Filter text of an office file like .docx .xlsx .odt .ods on the command line with the free Open Source tool Swiss File Knife
sfk ofilter in.xlsx -+pattern
filter and change text lines, from standard input, or from file(s).
input lines may have a maximum length of 4000 characters.
line selection options
-+pat1 -+pat2 include lines containing pat1 OR pat2
-and+pat1 -and+pat2 include lines containing pat1 AND pat2
in any order.
"-+pat1*pat2" include lines containing pat1 AND pat2
in the given order.
-ls+pat1 include lines starting with pat1
-le+pat1 -le+pat2 include lines ending with pat1 OR pat2
"-ls+pat1*pat2" include starting pat1 and having pat2
-!pat1 -!pat2 exclude lines containing pat1 OR pat2
-ls!pat1 exclude lines starting with pat1
-le!pat1 -le!pat2 exclude lines ending with pat1 or pat2
-no-empty-lines exclude empty lines
-no-blank-lines exclude lines containing just whitespaces
-inc[lude] p1 to p2 include only lines within blocks surrounded by
boundary lines containing patterns p1 or p2
-inc- p1 to p2 same, but exclude boundary lines on output
-cut[-] p1 to p2 remove block of lines from p1 until p2
-inc[-] "*" to p1 include all from text start until marker
-cut[-] p1 to "*" cut all from marker line until end of text
-head=n read only first n lines of text files
-tail=n read only last n lines of text files
(up to a limit of 100000 bytes from file end)
-line=n read only nth line from input
-skipfirst=n skip first n lines. warns on hard wrap.
-force accept hard wrapped lines with -skipfirst
-nocheck with inc, cut: ignore endings without a start
-addmark txt with inc, cut: insert txt after every block
-context=n select n lines of context around hit lines
-precon=5:blue select context before or after hit lines,
-postcon=5:cyan:--- in blue or cyan, with separator "---".
-unique [-case] if same line occurs twice, keep only first.
default is case insensitive text comparison.
-global-unique when filtering multiple files in one command,
then -unique applies to lines in the same file, and -global-unique
applies across all files. this will cache the text of all files in
memory and may not be used with very large files.
-keep pattern after -unique: make an exception for lines
containing the given pattern, and keep them even if redundant.
-keep-empty, -keep-blank always keep empty or whitespace lines.
text processing options
applied after line selection options only.
-rep[lace] _src_dest_
replace string src by dest. first character is separator character (e.g. _).
src is case-insensitive. to select case-sensitive search, say -case.
-lsrep[lace], -lerep[lace]
same as -replace, but replaces only once at line start or line end.
-high[light] color pattern : highlight matching parts within lines.
color: red = dark red, Red = bright red, green, blue,
yellow, cyan, magenta, default.
pattern: e.g. "GET * HTTP/"
type "sfk help colors" for more about colors.
-lshigh[light], -lehigh[light]
same as -highlight, but only at line start or line end.
-sep[arate] "; " -form "$col1 mytext $[-0n.nq]col2 ..."
break every line into columns separated by any character listed after -sep,
then reformat the text according to a user-defined mask similar to printf.
when leaving out -sep, the whole line is packed into column 1. if -spat was
specified, then -form also supports slash patterns like \t.
google for "printf syntax" to get more details. example:
-form "$40col1 $-3.5col2 $05qline $(10.10qcount+1000)"
reformat column 1 as right-ordered with at least 40 chars, column 2 left-
ordered with at least 3 and a maximum of 5 chars, then add the input line
number, "q"uoted, right justified with 5 digits, prefixed by zeros,
then the output line number plus 1000 within quotes.
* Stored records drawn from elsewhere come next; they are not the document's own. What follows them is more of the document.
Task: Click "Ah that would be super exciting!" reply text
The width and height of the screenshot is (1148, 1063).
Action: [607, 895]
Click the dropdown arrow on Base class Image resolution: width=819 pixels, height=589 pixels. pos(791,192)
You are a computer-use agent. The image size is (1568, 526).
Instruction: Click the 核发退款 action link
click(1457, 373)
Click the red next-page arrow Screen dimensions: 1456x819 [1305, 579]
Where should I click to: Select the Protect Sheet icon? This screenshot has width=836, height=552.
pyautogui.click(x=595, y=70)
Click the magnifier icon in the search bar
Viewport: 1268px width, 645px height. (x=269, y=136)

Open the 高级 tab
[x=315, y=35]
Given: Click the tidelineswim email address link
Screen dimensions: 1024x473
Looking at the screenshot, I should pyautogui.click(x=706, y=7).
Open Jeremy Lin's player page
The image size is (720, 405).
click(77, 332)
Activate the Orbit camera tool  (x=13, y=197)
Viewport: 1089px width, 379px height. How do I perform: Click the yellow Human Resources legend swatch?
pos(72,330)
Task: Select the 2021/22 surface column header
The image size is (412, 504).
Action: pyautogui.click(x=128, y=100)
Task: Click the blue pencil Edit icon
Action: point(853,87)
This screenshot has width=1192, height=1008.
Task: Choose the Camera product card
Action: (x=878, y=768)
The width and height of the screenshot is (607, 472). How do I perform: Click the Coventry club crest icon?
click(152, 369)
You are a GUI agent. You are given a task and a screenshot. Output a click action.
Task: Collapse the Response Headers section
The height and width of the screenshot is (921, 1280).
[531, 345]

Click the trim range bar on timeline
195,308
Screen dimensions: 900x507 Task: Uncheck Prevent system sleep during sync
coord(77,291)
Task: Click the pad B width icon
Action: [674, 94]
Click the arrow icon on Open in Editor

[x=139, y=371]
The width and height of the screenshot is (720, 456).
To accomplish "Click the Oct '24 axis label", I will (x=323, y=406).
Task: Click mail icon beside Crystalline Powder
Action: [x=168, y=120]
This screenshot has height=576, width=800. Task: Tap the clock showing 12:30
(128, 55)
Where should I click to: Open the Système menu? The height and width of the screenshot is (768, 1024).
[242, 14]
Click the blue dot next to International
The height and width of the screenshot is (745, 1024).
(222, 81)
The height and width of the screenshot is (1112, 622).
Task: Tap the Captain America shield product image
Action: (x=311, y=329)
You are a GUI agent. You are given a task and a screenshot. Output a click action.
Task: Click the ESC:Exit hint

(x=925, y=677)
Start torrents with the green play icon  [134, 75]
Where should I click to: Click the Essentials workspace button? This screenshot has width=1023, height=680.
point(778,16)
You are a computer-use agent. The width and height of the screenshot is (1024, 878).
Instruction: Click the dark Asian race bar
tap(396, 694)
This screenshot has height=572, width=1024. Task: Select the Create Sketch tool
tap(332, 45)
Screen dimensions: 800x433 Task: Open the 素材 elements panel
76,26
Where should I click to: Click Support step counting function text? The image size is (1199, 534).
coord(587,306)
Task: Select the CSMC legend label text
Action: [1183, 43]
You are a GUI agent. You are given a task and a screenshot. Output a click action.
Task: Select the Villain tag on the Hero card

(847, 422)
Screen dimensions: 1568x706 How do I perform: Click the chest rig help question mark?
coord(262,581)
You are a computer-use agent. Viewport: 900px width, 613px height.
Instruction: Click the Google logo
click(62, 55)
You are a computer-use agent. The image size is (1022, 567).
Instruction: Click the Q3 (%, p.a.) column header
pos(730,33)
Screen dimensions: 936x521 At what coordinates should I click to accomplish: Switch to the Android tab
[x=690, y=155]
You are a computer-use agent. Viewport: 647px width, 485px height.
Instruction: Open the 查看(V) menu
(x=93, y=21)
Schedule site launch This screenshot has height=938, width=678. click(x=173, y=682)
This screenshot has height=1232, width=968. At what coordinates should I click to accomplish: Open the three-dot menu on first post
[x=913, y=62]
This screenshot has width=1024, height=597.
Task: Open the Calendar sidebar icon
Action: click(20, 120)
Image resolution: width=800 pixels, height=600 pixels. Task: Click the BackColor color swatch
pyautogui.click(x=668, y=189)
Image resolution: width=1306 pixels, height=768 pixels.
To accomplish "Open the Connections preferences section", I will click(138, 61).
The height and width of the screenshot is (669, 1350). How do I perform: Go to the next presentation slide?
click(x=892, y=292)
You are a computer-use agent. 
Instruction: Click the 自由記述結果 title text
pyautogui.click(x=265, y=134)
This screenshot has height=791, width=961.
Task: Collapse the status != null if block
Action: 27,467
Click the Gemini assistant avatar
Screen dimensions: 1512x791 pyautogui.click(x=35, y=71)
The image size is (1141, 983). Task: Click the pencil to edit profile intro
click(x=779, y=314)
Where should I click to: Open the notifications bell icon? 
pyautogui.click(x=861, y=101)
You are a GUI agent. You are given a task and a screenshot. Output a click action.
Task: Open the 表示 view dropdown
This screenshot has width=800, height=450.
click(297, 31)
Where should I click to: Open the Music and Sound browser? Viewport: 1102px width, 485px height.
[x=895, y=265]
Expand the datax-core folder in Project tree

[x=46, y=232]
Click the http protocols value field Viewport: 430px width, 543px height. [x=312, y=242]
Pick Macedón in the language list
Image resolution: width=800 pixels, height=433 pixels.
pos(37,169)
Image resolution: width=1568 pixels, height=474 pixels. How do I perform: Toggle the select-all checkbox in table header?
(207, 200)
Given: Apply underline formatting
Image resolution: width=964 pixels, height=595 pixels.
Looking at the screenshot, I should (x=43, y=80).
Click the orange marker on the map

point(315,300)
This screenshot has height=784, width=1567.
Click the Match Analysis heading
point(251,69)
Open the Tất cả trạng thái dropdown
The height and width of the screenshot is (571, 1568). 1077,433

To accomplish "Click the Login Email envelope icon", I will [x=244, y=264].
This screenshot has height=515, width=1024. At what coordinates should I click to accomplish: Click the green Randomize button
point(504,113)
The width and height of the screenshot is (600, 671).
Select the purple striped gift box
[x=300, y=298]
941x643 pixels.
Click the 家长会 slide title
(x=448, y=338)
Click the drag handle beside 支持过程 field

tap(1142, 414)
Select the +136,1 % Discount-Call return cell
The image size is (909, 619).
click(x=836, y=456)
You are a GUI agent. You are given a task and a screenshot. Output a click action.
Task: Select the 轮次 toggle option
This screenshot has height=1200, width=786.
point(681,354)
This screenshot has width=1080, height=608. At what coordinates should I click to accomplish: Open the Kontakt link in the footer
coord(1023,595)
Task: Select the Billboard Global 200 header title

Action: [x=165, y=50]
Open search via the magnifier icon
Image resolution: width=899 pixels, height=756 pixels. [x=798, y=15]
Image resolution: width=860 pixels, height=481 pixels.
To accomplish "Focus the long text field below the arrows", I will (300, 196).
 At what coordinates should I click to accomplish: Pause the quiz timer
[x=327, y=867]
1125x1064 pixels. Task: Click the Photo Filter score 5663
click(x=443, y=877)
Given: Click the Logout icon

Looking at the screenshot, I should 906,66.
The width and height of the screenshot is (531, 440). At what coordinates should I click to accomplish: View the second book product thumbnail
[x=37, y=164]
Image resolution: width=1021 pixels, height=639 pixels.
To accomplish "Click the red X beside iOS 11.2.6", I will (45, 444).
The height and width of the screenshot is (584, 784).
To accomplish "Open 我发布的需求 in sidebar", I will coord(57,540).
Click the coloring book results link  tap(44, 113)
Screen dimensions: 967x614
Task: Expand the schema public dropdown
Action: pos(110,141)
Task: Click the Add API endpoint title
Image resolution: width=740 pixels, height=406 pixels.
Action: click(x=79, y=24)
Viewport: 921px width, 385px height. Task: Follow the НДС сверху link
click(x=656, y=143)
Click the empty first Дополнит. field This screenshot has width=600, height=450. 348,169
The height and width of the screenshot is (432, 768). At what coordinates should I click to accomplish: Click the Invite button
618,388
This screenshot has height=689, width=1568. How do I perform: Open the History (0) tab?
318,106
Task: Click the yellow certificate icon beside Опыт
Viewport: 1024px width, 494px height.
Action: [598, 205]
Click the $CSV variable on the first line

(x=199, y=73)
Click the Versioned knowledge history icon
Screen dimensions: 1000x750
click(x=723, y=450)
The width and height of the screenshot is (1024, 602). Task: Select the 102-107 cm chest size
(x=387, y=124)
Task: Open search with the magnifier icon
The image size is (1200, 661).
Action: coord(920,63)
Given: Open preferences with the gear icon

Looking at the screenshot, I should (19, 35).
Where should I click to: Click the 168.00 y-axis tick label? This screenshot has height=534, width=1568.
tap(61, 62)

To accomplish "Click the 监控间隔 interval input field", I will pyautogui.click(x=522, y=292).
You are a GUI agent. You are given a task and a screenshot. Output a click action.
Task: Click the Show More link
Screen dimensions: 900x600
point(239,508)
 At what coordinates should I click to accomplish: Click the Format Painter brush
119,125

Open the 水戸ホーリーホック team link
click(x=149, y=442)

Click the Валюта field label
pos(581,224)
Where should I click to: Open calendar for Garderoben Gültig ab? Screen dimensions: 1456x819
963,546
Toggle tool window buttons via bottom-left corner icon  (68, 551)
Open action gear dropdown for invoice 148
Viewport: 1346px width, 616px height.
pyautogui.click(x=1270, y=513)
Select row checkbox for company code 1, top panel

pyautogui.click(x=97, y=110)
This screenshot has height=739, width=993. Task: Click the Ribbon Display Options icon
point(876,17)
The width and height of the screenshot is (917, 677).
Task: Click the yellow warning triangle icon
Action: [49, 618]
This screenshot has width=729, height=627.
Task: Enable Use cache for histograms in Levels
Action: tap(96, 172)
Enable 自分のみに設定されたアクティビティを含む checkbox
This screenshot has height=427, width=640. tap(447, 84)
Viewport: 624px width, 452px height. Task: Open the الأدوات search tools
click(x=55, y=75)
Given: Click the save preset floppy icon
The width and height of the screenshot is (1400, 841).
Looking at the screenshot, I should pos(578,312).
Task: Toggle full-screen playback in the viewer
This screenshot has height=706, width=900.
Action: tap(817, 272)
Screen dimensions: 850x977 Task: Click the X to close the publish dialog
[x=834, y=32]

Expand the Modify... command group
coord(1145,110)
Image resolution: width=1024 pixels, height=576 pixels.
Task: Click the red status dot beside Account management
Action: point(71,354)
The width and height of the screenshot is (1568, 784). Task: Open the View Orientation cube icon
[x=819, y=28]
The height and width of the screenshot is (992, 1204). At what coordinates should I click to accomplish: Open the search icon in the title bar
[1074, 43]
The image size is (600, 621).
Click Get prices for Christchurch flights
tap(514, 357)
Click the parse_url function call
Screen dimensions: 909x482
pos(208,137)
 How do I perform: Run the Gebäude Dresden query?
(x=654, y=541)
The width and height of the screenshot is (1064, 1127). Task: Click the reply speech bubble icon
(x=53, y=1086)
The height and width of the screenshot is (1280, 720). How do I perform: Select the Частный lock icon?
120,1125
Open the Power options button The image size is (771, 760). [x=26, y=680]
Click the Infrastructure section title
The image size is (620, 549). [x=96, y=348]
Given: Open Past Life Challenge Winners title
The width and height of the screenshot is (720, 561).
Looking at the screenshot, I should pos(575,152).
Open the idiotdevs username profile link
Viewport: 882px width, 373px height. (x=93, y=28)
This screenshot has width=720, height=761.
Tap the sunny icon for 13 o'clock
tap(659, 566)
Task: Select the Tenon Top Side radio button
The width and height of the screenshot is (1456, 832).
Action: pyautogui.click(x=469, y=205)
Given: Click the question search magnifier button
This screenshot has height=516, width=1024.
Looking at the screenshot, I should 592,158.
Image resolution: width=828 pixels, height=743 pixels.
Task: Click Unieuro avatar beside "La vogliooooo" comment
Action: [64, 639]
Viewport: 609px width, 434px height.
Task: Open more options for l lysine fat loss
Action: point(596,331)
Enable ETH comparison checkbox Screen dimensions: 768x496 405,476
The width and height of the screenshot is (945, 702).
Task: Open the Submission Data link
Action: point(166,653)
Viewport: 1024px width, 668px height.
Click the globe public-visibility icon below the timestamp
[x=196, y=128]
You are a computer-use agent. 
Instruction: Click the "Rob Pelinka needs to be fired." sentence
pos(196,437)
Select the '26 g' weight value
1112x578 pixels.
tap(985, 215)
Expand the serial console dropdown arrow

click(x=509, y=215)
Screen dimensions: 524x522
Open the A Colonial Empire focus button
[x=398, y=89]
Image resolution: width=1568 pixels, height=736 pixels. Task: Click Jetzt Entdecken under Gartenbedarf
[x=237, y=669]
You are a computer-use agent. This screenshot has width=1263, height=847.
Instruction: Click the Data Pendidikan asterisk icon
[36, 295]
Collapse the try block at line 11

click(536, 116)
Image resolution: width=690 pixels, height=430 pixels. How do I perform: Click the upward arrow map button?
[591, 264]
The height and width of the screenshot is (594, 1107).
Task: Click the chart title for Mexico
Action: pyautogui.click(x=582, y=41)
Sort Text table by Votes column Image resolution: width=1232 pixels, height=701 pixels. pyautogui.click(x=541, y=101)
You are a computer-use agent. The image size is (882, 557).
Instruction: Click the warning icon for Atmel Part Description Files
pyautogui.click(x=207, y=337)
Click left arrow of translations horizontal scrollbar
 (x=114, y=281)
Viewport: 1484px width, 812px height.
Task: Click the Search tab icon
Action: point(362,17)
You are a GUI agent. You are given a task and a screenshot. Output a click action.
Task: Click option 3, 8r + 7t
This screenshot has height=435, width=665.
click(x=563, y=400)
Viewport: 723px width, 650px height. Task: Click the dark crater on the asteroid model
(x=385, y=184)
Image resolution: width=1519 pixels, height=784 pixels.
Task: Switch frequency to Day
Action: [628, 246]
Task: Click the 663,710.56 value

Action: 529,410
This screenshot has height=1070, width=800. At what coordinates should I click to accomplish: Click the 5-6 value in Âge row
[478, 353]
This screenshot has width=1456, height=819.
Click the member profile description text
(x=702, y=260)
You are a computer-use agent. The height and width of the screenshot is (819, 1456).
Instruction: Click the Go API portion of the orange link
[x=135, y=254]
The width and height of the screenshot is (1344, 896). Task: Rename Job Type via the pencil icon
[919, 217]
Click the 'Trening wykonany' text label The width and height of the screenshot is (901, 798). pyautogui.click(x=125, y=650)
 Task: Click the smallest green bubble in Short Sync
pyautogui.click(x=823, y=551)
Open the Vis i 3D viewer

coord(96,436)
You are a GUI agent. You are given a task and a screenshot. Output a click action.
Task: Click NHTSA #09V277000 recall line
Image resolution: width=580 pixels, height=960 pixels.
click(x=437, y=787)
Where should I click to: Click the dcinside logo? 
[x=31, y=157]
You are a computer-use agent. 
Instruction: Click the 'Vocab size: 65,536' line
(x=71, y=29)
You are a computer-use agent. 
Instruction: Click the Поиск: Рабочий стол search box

NOTE: some examples
may not work in an sfk script, see section "common errors" below.
adding values so far only works with (q)line and (q)count.
-tabform "$col1 mytext ..."
split and reformat columns of tab separated csv data.
-stabform "$col3\t$col2\t$col1"
reorder three tab separated columns, creating tabbed output
using 's'lash patterns like \t
-utabform "#col1 mytext ..."
same as -tabform but using unix style syntax, to create scripts
that run without changes on Windows and Linux.
-uform "#40col1 #-3.5col2 #05qline"
same as -form but using unix style syntax. short for filter -upat.
-trim removes blanks and tab characters at line start and end.
use -ltrim or -rtrim to trim line start or end only.
-blocksep " " = treat blocks of whitespace as single whitespace separator.
-join[lines] join output lines, do not print linefeeds.
-wrap[=n] wrap output lines near console width [or at column n].
set SFK_CONFIG=columns:n to define or override the console width.
-toiso[=c] converts UTF-8 text to ISO-8859-1. some chars beyond
the 8 bit code range will be reduced to something similar, but
most of them are changed to a dot '.', or character c.
-toutf converts ISO-8859-1 text to UTF-8. if this is done with UTF-8
input text then existing UTF-8 sequences will be destroyed!
-tolower or -toupper convers a-z to lower- or uppercase.
conditional text processing
-[ls/le]where pattern -replace | -highlight | -sep ... -form
replace, highlight or reformat lines matching the given pattern.
all lines that do not match the pattern stay unchanged.
-within pattern -replace _from_to_
replace text in a part of the line matching the given pattern.
the rest of the line text stays unchanged.
pattern support
wildcards * and ? are active by default. add -lit[eral] to disable.
slash patterns are NOT active by default. add -spat to use \t \q etc.
if you need the wildcard * but ALSO want to find/replace '*' characters:
add -spat, then specify \* or \? to find/replace '*' or '?' characters.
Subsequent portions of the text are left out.